To see how much further transferability is possible, we froze the ViT encoder in the BAR framework and trained an MLP with the cls tokens of the encoder. We obtained an accuracy of 85.2 which shows that there is further room for the same features to be used for fine tuning, as the fine-tuned model yields about 87.22. We argue that this is the case because we do not directly use our hard labels during pre-training but use them for creating soft labels and realistic looking synthetic images instead, thus their entropic capacity is not fully exhausted during the pre-training phase.

Ablation Study on Directly Using the Hard-labels During Pre-training:

We also compared our soft-label supervised contrastive learning + fine-tuning approach against hard-label supervised contrastive learning + fine-tuning approach. To that end, we utilized hard-labels and no replacements during pre-training of supervised contrastive loss [8] + recon loss, using inner outer cuts and pixel shuffling for both $t_1^i$ and $t_2^i$. This approach is produces lower quality embeddings compared to the soft-label approach as it yields an accuracy around 83.7% by training an MLP on top of the frozen encoder, and its fine tuning results are 84.7%.

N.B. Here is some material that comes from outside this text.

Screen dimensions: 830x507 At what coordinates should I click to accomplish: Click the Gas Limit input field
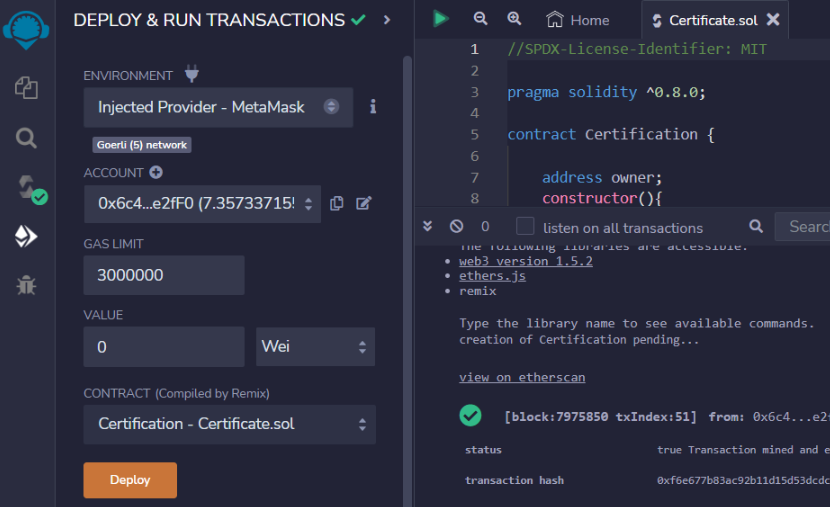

5. Discussion and Conclusion

We proposed a new framework for AD detection that combines a novel augmentation strategy, BAR, which leverages 3D anatomical brain regions to create synthetic MRIs and labels. We showed that, when pre-trained with the synthetic samples, a continuous valued supervised contrastive loss is very effective for the AD detection task. We experimented on the public dataset ADNI and showed that our approach outperforms training from scratch as well as self-supervised approaches. Furthermore, we compared BAR with (CutMix), a popular synthetic data generation strategy into our framework, and showed that, for the AD detection task, using medically relevant brain regions is superior to replacement with arbitrary patches. For future work, We plan to expand our dataset to see how scaleable this framework is with larger datasets.